[What you have to do]:
Transcribe the lines below word for word, starting with the very first line and stopping after the line that contains "Screen dimensions: 387x100 (290, 27)".

Start of Working data

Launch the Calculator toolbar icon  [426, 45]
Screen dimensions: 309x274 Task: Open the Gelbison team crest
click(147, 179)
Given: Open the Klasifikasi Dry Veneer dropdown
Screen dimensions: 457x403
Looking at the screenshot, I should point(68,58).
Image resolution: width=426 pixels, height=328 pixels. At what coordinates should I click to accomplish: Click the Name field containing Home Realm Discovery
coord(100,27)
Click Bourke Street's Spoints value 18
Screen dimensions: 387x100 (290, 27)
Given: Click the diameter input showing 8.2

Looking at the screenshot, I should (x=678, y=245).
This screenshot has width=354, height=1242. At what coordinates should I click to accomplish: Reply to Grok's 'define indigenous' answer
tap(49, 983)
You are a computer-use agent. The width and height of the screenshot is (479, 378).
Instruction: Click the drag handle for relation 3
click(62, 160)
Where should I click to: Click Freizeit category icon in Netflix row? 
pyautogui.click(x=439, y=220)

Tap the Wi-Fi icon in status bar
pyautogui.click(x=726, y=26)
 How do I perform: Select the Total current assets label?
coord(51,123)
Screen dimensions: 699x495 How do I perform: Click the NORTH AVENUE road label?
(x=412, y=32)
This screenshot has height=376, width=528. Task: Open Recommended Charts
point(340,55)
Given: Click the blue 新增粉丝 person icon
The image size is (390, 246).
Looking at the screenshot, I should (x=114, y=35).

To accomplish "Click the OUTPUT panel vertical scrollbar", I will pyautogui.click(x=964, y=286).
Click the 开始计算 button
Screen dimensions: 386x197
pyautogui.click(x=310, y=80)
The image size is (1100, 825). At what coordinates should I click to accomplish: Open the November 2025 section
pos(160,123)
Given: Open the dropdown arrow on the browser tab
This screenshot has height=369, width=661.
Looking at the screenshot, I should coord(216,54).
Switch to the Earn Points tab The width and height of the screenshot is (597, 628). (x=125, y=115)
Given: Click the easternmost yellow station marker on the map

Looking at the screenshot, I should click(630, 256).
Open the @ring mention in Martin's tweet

End of Working data

[Finished answer]:
Launch the Calculator toolbar icon  [426, 45]
Screen dimensions: 309x274 Task: Open the Gelbison team crest
click(147, 179)
Given: Open the Klasifikasi Dry Veneer dropdown
Screen dimensions: 457x403
Looking at the screenshot, I should point(68,58).
Image resolution: width=426 pixels, height=328 pixels. At what coordinates should I click to accomplish: Click the Name field containing Home Realm Discovery
coord(100,27)
Click Bourke Street's Spoints value 18
Screen dimensions: 387x100 (290, 27)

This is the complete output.